• _PASSAGE FOR REVIEW_:
----

Dough burgers are popular in our neck of the woods. Phillips Grocery in Oxford has received national acclaim for their top-secret-recipe dough burger. I ate two while I was staying at the hospital with my dad recently! It is the nearest restaurant!
When Larry and I were newlyweds and living in New Albany, we loved going to Latham’s for their yummy version of this delicious sandwich. Several other area cities also offer well-known versions of this unique burger. Tupelo’s Johnny’s Drive-In has the "Johnnieburger," and Corinth even has a festival named in honor of their dough burger, affectionately known as “The Slugburger.” Here in our own dear Pontotoc, we love the "Wonderburger" at Butcher Block!
Dough burgers supposedly originated during the Great Depression. Adding flour was a great way to stretch hamburger meat. While possibly born out of necessity, it has remained a part of the Southern diet due to its delectable taste. I’ve eaten my share of these burgers through the years. The best ones, of course, were the ones my momma made!

----

• _WHAT YOU WILL DO_:
A) Answer these from the dough burger text, marking each answer (i), (ii), (iii) to match:
(i) What is the dough burger at Johnny's Drive-In in Tupelo called?
(ii) Which city has a festival named in honor of its dough burger?
(iii) During what period did dough burgers supposedly originate?
B) From the dough burger text, output the part that opens with the words containing "When Larry and" and closes with "my momma made!", character for character.
C) Pick up the dough burger text after its last sentence and write what comes next.

• _DATA PROVIDED_:

----

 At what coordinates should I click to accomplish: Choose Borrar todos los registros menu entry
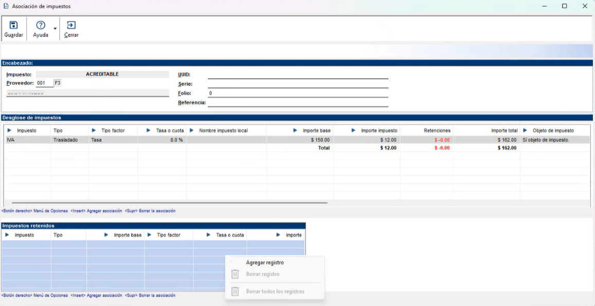pyautogui.click(x=275, y=292)
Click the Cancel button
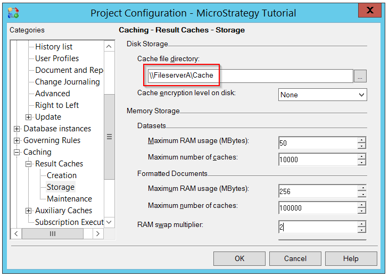Image resolution: width=389 pixels, height=277 pixels. click(295, 258)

----

• _EXERCISE RESULTS_:
A)
(i) The "Johnnieburger."
(ii) Corinth.
(iii) The Great Depression.

B)
When Larry and I were newlyweds and living in New Albany, we loved going to Latham’s for their yummy version of this delicious sandwich. Several other area cities also offer well-known versions of this unique burger. Tupelo’s Johnny’s Drive-In has the "Johnnieburger," and Corinth even has a festival named in honor of their dough burger, affectionately known as “The Slugburger.” Here in our own dear Pontotoc, we love the "Wonderburger" at Butcher Block!
Dough burgers supposedly originated during the Great Depression. Adding flour was a great way to stretch hamburger meat. While possibly born out of necessity, it has remained a part of the Southern diet due to its delectable taste. I’ve eaten my share of these burgers through the years. The best ones, of course, were the ones my momma made!

C)
When I opened the fridge this morning, the pound of hamburger left from the 3-pound value pack of meat I bought for the meatloaf on Tuesday was staring me in the face. I knew I had to cook it, or freeze it. Then, as I opened the pantry for my morning cereal, I noticed a package of hamburger buns on the shelf, which were nearing their use by date. Inspiration struck! I ditched the planned meal and made dough burgers!
The key is to handle the meat gently.
This is plain and simple good eatin'!
1 pound ground beef
½ cup self-rising flour
1 teaspoon Lawry’s season salt
¼ teaspoon onion powder
dash of pepper
Gently crumble the ground beef into a bowl.
Add the flour and mix gently.
Add three tablespoons milk and mix gently. The mixture should be moist, but not gooey. You can add a bit more flour, if needed.
Form the meat into 4 patties and place on waxed paper. Cover with another piece of waxed paper.
Using a cutting board, press down on the patties gently and flatten them. The finished patties should
be thin and about the diameter of a saucer. They will shrink!
Fry in a bit of oil until brown and crispy, turning only once, if possible. Don't press them with the spatula. I cook mine in an electric skillet, as its size accommodates all 4 patties.
Remove from pan and top with cheese.
Pour grease from skillet, but don’t wipe.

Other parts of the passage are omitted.